The difficulty in race relations is that we tend to focus a lot more on the differences among us, and de-emphasize the similarities. If you go to restaurant and you observe an East Indian man sitting at a table with a non-Indian woman, you immediately begin to wonder as to how an East Indian would be able to cope with this non-Indian. You then start to concoct all the negative stereotypes that are associated with differences between them.

Yes, there are the manifest differences, such as, differences in culture. But if you write down the similarities and differences between the two ethnic groups, then in most cases, the similarities would outweigh the differences. Therefore, it is very significant that the education system in Guyana develops methods to disseminate ethnic similarities. Even the University of Guyana has not made enormous strides in this cultural dissemination process through engaging projects focusing on ethnic similarities. We need to make a special effort to relate to people who are different from us, even if they have a hard time interacting with us. We need to take that first step.

The obsession with ethnic differences and not similarities has driven people to believe that in Guyana as in all multiethnic societies, the achievement of a common culture or a common value system is the panacea for resolving race problems.
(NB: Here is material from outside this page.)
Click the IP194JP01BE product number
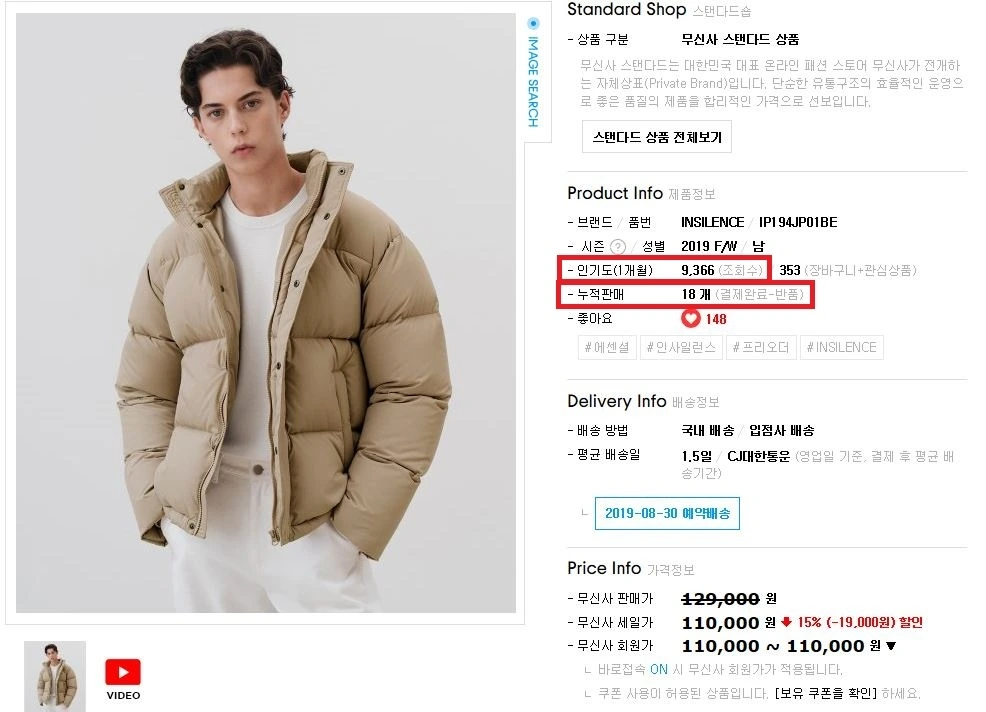The width and height of the screenshot is (986, 712). [x=798, y=222]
Nothing can be further from the truth. The U.S. with a multiplicity of cultures, and it has a lot more than six, does not appear to have a common culture. People who are naturalized American citizens or Green Card holders in the U.S. generally comply with the legal requirements of the system, and still sustain their own cultural heritage and contribute to nation building of that society. Pluralism characterizes the culture in the U.S. A pluralistic society as the U.S. is a society that is comprised of many different ethnic groups. Anything other than pluralism may involve people assimilating another’s culture or diluting one’s own culture.

Where one group’s culture dominates a politically subordinate group’s culture to the point of eliminating the minority cultures constitutes a case of assimilation. This is a situation where the minority group divests itself of its own cultural make-up to take on the culture of the dominant group. Theoretically, in the Guyana situation, assimilation would involve East Indian people stripping themselves of their East Indianness to take on Africanness if that characteristic lies within the dominant group, or vice versa. Assimilation, however, can be ‘forced’ or ‘voluntary’.

Forced assimilation has not worked historically as we have seen in Bosnia-Herzegovina, Croatia, Slovenia, Kosova, and at different points in Guyana’s history. As previously indicated, a false focus is used to promote assimilation toward a common culture, since some people believe that this focus can reconcile ethnic differences. However, a spotlight on ethnic similarities, even in the case of both East Indians and Africans, historically, has preserved and advanced each other’s culture. All ethnic groups here have to reduce their focus on differences, and picture the bridges, the coalitions they could form with their similarities.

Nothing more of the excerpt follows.